This view of Suarez is found also in Molina. Molina says: "When causes are subordinated, it is not necessary that the superior cause moves the inferior cause, even though the two causes be essentially subordinated and depend on each other in producing a common effect. It suffices if each has immediate influence on the effect." [230] This position of Molina supposes that active potency can, without impulse from a higher cause, reduce itself to act. But he confuses active potency with virtual act, which of itself leads to complete act. Now, since a virtual act is more perfect than potency, we have again, contrary to the principle of causality, the more perfect issuing from the less perfect.
St. Thomas and his school maintain this principle: No created cause is its own existence, or its own activity, hence can never act without divine premotion. In this principle lies the heart of the proofs, by way of causality, for God's existence. [231].
All these consequences, to repeat, follow from the real distinction between potency and act. From it proceed: the real distinction between matter and form, the real distinction between finite essence and existence, the real distinction between active potency and its operation.
In the supernatural order we find still another consequence from the idea of potency, namely, obediential potency, that is, the aptitude of created nature, either to receive a supernatural gift or to be elevated to produce a supernatural effect. This potency St. Thomas conceives as the nature itself, of the soul, say, as far as that nature is suited for elevation to a superior order. This suitableness means no more than non-repugnance, since God can do in us anything that is not self-contradictory. [232].
For Suarez, [233] on the contrary, this obediential potency, which he regards as an imperfect act, is rather an active potency, as if the vitality of our supernatural acts were natural, instead of being a new, supernatural life. Thomists answer Suarez thus: An obediential potency, if active, would be natural, as being a property of our nature, and simultaneously supernatural, as being proportioned to an object formally supernatural. [234].
A last important consequence, again in the supernatural order, of the real distinction between potency and act, between essence and existence, runs as follows: In Christ there is, for both natures, the divine and the human, one sole existence, the existence, namely, of the Word who has assumed human nature. [235] Suarez, on the contrary, who denies real distinction between created essence and its existence, has to admit two existences in Christ. This position reduces notably the intimacy of the hypostatic union.

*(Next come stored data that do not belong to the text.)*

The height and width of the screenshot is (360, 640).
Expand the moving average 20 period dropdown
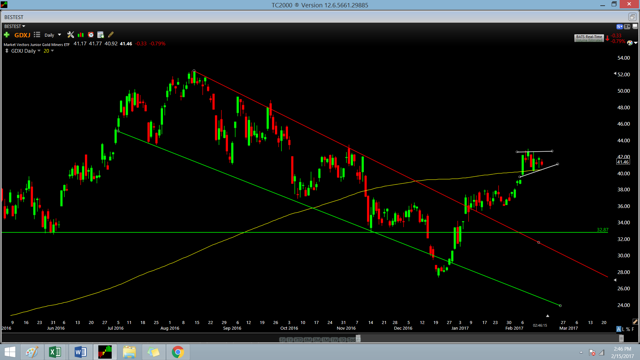click(49, 51)
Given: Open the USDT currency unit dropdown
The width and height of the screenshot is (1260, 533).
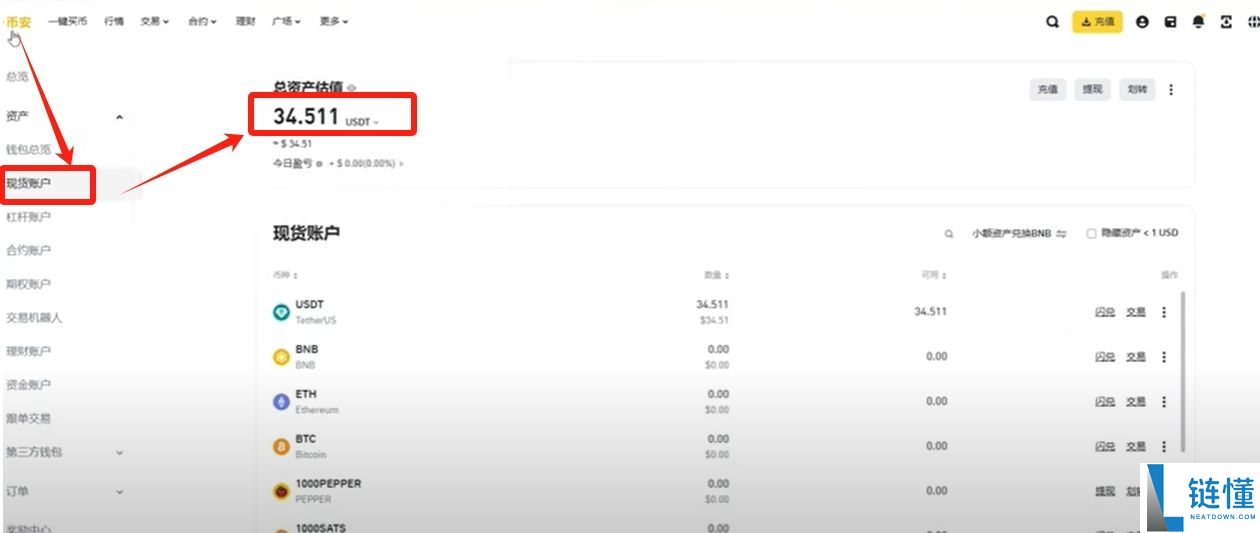Looking at the screenshot, I should (362, 122).
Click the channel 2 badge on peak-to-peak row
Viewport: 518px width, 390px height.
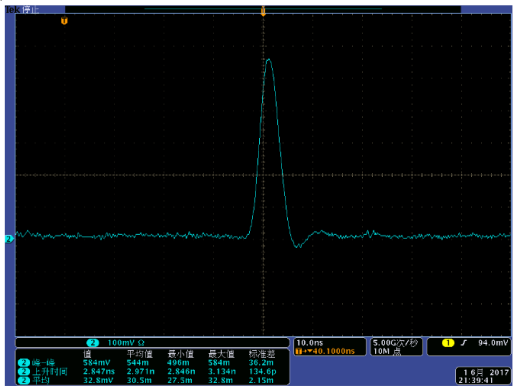24,362
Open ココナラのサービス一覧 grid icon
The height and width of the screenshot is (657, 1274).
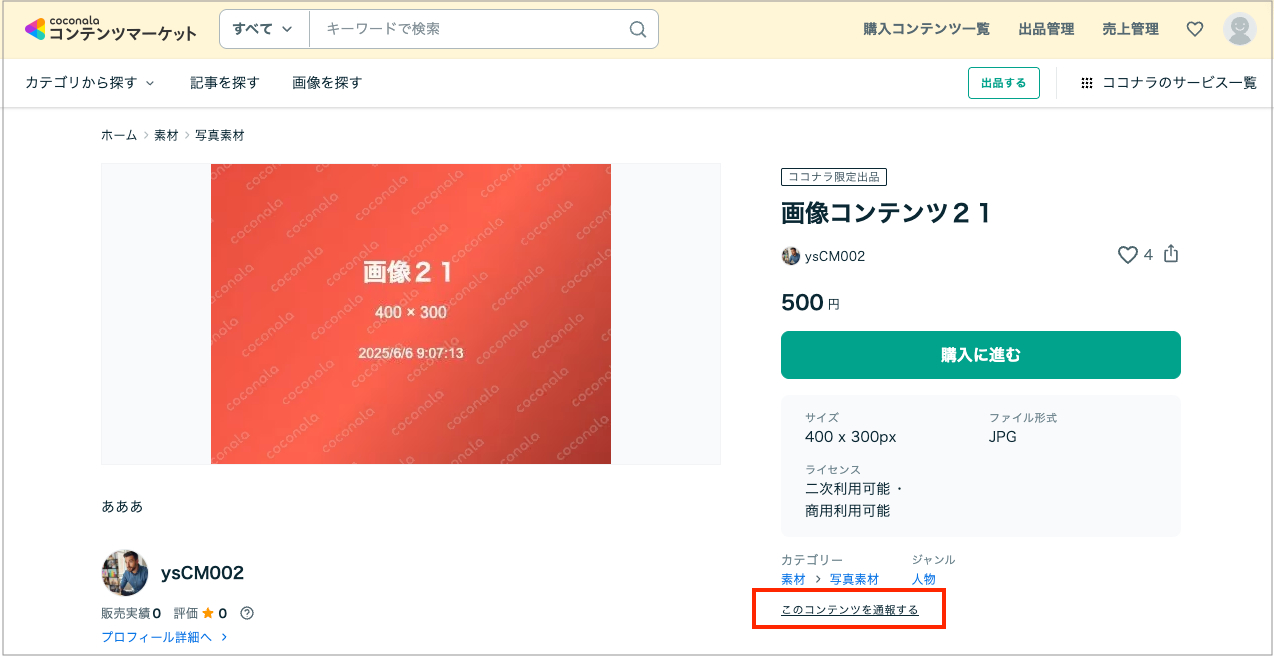point(1086,83)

Such then are the principal irradiations of the Aristotelian distinction between potency and act. Real, objective potency is not act, however imperfect. But it is essentially proportioned to act. [236] Next come consequences in the four kinds of causes, with the absurdity, in necessary causal subordination, of regress in infinitum, either in efficient causality or in final causality. Culmination of these consequences is the existence of God, pure act, at the summit of all existence, since the more cannot come from the less, and in the giver there is more than in the receiver. The first cause, therefore, of all things cannot be something that is not as yet, but is still in process of becoming, even if you call that process self-creating evolution. The first cause is act, existing from all eternity, is self-subsisting Being, in whom alone essence and existence are identified. Already here we see that nothing, absolutely no reality, can exist without Him, without depending on Him, without a relation to Him of causal dependence on Him. Our free act of will, being a reality, has to Him the same relation of causal dependence, and is thereby, as we shall see, not destroyed, but on the contrary, made an actual reality. [237].
This metaphysical synthesis, as elaborated by Aquinas, while far more perfect than the doctrine explicitly taught by Aristotle, is nevertheless, philosophically speaking, merely the full development of that doctrine. In Aristotle the doctrine is still a child. In Aquinas it has grown to full age. Now this progress, intrinsically philosophic, was not carried on without the extrinsic concurrence of divine revelation. Revelation, for St. Thomas, was not, in philosophy, a principle of demonstration. But it was a guiding star. The revealed doctrine of free creation ex nihilo was, in particular, a precious guide. But under this continued extrinsic guidance, philosophy, metaphysics, guarded its own formal object, to which it is by nature proportioned, namely, being as being, known in the minor sense world. By this formal object, metaphysics remains specifically distinct from theology, which has its own distinctive formal object, namely, God as He is in Himself, [238] God in His own inner life, known only by divine revelation. And here we can already foresee what harmony, in the mind of St. Thomas, unites these two syntheses, a harmony wherein metaphysics gladly becomes the subordinated instrument of theology. [239].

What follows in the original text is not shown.